>> Start LISTED RECORDS
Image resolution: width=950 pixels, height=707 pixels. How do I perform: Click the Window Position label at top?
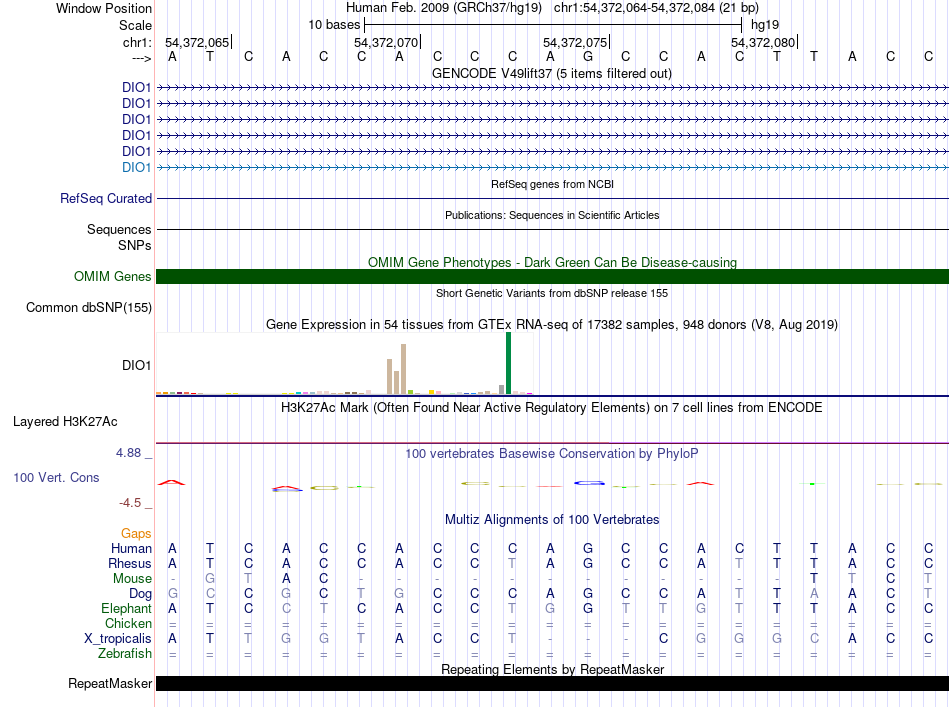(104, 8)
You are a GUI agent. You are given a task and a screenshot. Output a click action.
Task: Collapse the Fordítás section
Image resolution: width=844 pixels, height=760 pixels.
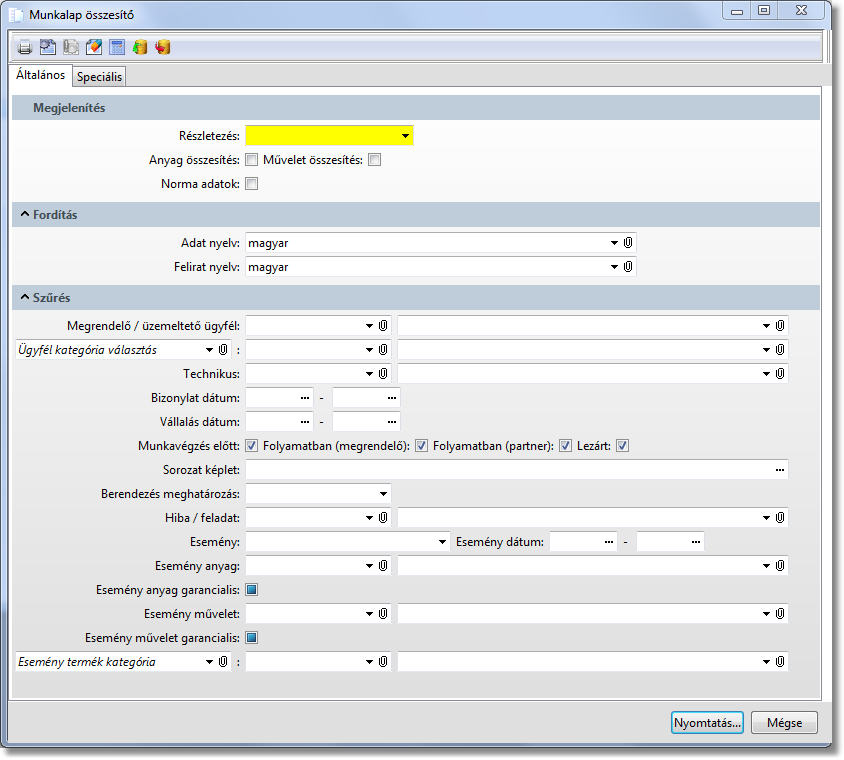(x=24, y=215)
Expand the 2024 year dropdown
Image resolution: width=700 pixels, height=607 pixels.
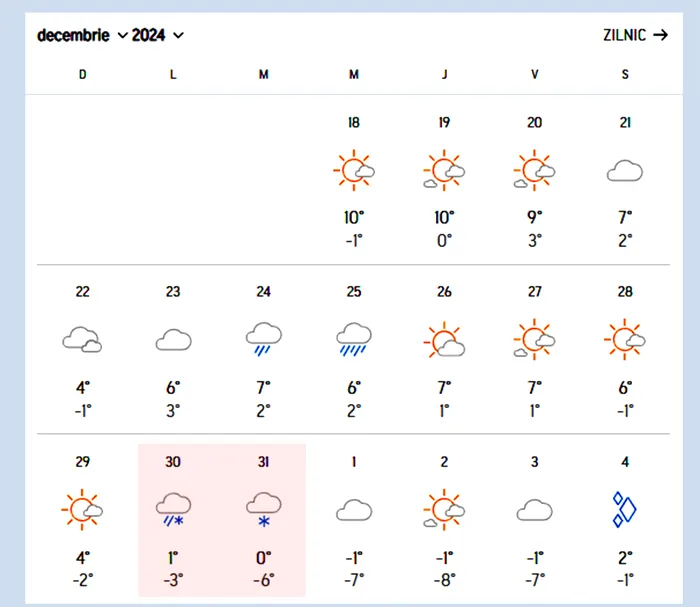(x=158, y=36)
>> End LISTED RECORDS
• TO DO:
Print the lines of the data verbatim, from the line containing "You are a GUI" through the end of the data, both ends included. Omit the pictures from your answer.

• THE OUTPUT:
You are a GUI agent. You are given a task and a screenshot. Output a click action.
Task: Collapse the Fordítás section
Image resolution: width=844 pixels, height=760 pixels.
(x=24, y=215)
Expand the 2024 year dropdown
Image resolution: width=700 pixels, height=607 pixels.
(x=158, y=36)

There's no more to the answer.